YOUR OBJECTIVE> Filter the data below down to the lines that contain the string "should", matching case exactly, and copy each of those lines in full.

-- start --

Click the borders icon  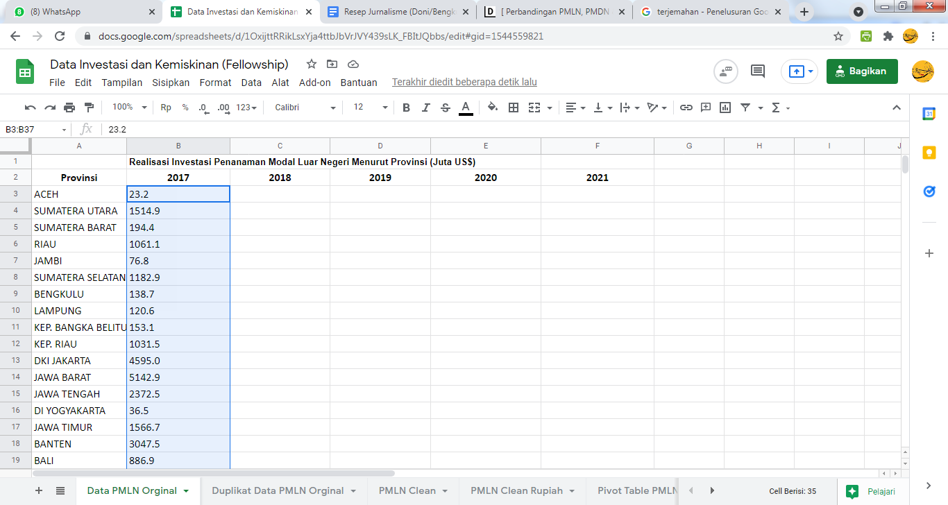click(514, 108)
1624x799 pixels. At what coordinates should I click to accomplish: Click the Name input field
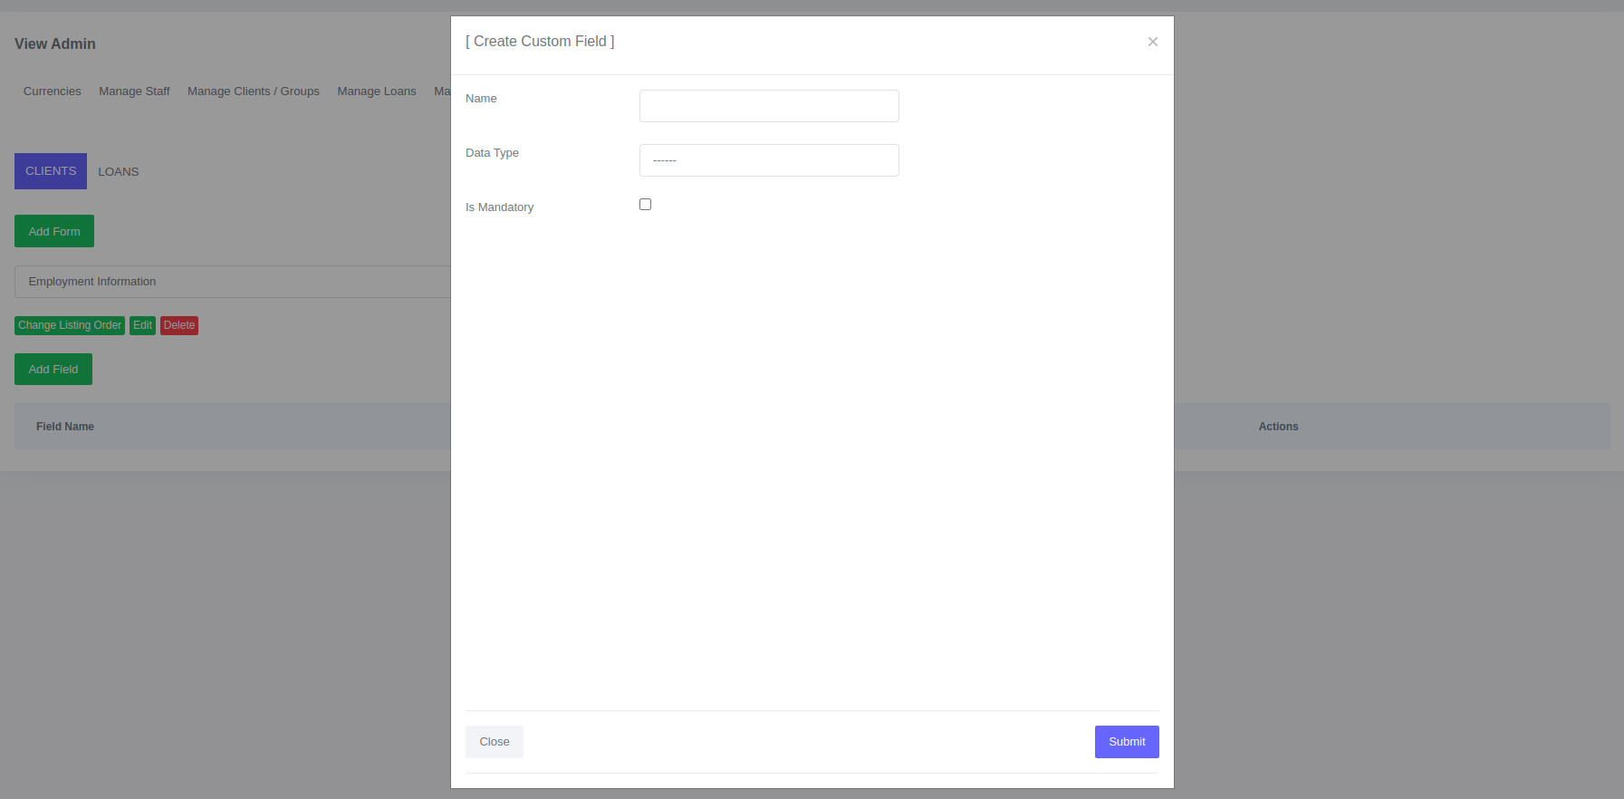[769, 106]
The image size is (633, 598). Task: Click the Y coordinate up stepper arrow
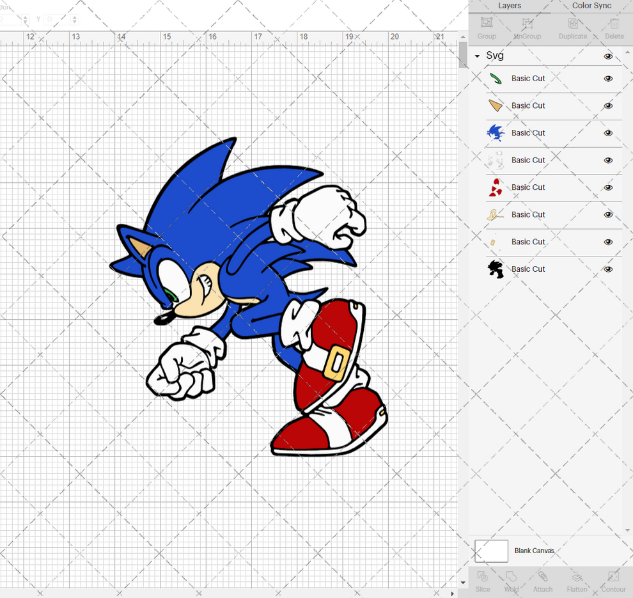74,16
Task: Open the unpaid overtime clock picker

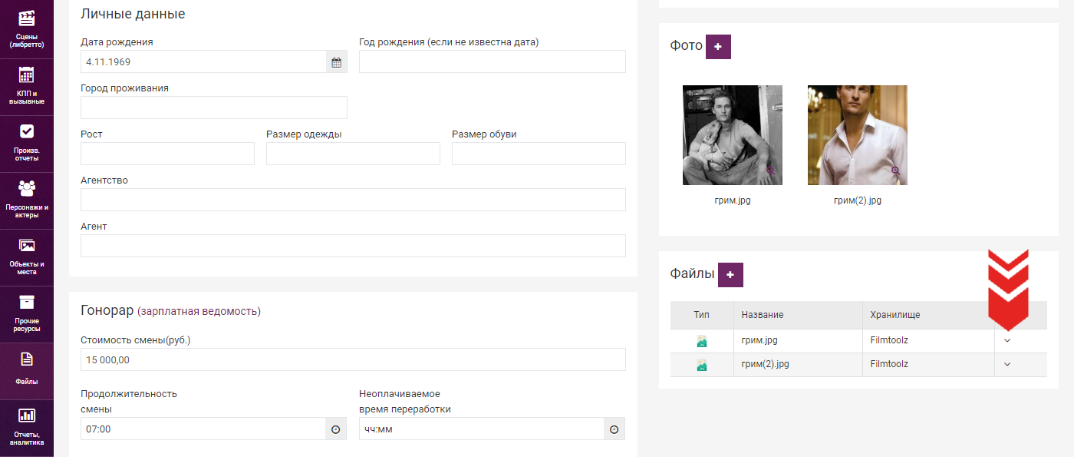Action: pos(614,429)
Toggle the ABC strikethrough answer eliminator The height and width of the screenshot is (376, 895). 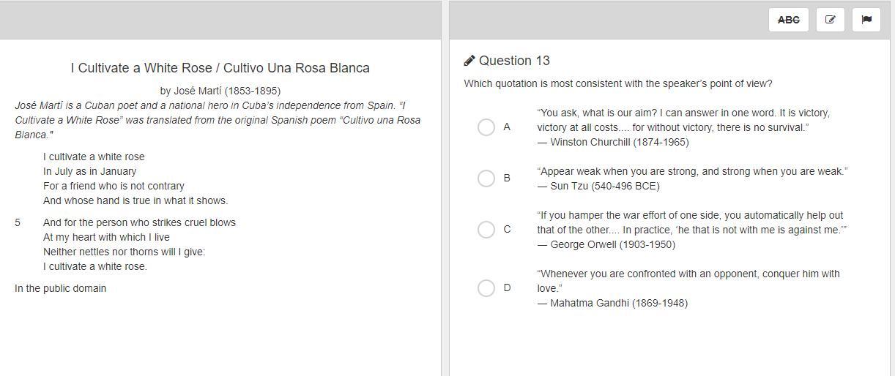[x=788, y=20]
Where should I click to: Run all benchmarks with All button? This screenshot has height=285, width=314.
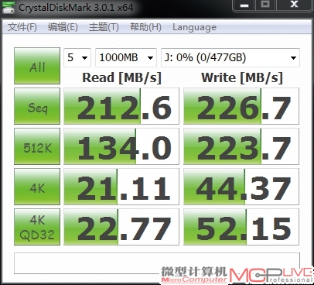[x=37, y=66]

-- end --

FULL ANSWER>
1624x799 pixels. At what coordinates should I click to accomplish: Click the Name input field
Where should I click to: Run all benchmarks with All button? This screenshot has height=285, width=314.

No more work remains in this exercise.